▶ [Provided data]
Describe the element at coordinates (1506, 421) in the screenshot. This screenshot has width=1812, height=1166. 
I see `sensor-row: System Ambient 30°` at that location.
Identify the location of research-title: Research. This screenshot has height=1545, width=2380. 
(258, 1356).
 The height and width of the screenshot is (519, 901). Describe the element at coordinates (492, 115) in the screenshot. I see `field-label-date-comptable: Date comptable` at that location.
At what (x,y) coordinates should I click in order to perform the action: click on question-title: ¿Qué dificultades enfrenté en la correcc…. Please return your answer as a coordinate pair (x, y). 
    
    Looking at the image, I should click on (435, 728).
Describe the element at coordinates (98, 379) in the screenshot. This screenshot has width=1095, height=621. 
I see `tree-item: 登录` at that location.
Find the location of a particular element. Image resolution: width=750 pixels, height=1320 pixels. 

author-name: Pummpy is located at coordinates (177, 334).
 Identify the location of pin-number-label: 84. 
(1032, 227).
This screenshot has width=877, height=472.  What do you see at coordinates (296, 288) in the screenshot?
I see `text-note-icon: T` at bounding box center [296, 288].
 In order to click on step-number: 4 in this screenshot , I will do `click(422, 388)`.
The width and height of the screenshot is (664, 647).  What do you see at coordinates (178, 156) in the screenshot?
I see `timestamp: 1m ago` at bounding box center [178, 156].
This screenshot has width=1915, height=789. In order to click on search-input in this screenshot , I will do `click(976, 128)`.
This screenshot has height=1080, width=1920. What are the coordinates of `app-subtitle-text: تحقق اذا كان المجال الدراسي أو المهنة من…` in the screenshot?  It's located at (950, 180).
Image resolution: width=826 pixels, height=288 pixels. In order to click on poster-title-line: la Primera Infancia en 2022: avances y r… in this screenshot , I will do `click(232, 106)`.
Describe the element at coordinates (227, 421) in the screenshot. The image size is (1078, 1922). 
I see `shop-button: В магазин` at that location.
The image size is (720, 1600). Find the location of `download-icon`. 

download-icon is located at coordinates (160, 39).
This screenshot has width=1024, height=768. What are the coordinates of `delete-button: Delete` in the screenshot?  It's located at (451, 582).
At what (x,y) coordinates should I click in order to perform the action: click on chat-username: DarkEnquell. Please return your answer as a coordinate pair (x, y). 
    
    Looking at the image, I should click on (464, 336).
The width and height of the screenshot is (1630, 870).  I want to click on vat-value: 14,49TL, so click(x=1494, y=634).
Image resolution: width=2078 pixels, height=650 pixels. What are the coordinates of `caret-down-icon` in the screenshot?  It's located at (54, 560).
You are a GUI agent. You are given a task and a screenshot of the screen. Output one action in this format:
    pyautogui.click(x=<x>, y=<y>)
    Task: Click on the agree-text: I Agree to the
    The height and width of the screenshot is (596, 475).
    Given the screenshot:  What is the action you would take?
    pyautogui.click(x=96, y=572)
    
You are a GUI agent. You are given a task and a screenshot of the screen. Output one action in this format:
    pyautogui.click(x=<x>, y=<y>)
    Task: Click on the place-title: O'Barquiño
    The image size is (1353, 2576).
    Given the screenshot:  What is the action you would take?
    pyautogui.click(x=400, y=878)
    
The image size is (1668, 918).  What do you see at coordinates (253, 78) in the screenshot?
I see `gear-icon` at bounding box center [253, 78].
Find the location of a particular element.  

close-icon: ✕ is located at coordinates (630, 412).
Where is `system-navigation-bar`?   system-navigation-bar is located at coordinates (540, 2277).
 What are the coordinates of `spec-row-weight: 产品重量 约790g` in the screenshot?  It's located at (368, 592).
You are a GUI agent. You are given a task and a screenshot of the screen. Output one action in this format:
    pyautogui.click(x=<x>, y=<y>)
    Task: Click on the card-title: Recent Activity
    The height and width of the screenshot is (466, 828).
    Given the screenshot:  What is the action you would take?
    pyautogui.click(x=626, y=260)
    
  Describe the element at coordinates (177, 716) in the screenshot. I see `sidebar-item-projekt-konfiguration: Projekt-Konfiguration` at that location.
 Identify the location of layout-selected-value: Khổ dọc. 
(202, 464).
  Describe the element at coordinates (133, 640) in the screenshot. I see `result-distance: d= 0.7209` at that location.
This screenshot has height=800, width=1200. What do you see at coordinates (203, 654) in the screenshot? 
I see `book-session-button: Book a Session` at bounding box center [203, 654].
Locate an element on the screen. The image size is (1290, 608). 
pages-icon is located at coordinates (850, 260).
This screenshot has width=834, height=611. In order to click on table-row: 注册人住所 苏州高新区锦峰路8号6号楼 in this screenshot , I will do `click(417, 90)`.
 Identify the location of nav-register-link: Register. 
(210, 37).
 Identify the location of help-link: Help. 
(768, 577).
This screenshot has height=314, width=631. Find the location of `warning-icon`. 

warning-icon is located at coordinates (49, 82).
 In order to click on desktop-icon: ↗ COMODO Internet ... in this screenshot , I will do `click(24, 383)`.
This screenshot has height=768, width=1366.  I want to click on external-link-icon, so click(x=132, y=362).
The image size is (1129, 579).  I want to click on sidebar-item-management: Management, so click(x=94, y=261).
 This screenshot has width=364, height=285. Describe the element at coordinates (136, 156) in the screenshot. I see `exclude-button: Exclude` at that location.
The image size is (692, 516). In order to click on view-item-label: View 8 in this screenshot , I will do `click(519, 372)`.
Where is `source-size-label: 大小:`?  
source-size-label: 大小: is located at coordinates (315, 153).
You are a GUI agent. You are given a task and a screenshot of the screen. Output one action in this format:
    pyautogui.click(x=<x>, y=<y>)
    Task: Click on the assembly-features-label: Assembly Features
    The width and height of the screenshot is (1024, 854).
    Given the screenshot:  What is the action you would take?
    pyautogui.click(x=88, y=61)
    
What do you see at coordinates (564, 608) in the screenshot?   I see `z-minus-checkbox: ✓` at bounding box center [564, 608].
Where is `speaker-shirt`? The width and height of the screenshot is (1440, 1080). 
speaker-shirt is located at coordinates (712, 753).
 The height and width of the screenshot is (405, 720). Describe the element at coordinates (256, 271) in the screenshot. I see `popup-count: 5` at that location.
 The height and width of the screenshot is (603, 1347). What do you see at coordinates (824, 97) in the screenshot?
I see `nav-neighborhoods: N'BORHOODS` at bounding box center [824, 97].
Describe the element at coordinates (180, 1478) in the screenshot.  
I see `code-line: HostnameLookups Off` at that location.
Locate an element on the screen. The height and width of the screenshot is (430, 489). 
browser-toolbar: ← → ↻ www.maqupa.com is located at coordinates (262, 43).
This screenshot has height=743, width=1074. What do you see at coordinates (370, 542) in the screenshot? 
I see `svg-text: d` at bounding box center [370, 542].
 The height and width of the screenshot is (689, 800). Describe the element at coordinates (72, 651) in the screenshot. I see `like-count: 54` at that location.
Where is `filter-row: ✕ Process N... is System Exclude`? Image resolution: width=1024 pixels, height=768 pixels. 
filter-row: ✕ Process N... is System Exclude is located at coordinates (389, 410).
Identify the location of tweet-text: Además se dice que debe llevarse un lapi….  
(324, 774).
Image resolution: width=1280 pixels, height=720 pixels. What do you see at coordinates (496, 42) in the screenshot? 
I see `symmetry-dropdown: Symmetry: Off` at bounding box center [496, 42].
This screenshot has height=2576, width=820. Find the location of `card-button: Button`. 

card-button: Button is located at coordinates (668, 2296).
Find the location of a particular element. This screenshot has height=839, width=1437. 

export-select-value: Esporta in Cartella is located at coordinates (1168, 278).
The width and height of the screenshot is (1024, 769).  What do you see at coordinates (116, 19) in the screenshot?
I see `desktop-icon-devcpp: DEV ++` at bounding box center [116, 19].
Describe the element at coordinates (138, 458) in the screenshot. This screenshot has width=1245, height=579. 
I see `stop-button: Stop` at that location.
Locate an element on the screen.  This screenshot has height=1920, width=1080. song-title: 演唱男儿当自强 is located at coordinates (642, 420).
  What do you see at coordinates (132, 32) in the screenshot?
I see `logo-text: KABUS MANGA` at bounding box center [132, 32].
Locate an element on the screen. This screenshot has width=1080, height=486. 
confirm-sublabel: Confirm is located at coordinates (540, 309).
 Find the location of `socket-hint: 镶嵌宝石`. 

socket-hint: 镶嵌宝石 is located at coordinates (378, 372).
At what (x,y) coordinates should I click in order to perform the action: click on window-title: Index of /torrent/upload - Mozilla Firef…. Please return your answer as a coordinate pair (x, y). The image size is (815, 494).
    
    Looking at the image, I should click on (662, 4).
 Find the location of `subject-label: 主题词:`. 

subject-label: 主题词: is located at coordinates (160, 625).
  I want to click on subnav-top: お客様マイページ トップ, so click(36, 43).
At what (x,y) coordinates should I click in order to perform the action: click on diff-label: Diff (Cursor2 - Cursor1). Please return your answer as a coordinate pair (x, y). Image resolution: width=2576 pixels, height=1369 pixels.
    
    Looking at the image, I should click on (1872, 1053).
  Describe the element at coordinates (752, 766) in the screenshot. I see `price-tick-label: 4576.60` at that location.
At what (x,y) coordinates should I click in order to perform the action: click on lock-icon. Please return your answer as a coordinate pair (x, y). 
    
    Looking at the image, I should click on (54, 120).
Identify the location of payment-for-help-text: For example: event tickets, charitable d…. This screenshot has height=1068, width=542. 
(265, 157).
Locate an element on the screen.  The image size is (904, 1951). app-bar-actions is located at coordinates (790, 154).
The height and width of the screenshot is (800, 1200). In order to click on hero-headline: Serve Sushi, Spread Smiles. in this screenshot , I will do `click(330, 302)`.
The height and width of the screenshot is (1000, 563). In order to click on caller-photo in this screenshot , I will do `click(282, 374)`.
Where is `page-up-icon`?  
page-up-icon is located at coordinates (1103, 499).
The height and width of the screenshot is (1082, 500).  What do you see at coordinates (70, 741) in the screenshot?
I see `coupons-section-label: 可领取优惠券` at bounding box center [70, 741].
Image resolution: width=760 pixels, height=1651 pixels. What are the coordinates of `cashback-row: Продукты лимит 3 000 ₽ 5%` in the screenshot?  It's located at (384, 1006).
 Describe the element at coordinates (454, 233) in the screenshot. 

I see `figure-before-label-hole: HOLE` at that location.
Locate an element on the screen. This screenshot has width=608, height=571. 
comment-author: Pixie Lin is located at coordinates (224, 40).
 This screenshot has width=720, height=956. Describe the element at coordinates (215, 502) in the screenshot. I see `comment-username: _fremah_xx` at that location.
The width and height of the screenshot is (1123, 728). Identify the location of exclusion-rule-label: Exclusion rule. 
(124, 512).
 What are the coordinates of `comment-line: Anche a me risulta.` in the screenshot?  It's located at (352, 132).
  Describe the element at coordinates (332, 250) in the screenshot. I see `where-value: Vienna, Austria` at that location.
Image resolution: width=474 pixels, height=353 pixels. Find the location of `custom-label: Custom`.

▶ [What you will do]
Copy out the entries verbatim, from the line that contains "The width and height of the screenshot is (1123, 728)." through the end of the entries.

▶ [Exercise answer]
The width and height of the screenshot is (1123, 728). Identify the location of exclusion-rule-label: Exclusion rule. 
(124, 512).
 What are the coordinates of `comment-line: Anche a me risulta.` in the screenshot?  It's located at (352, 132).
  Describe the element at coordinates (332, 250) in the screenshot. I see `where-value: Vienna, Austria` at that location.
Image resolution: width=474 pixels, height=353 pixels. Find the location of `custom-label: Custom`.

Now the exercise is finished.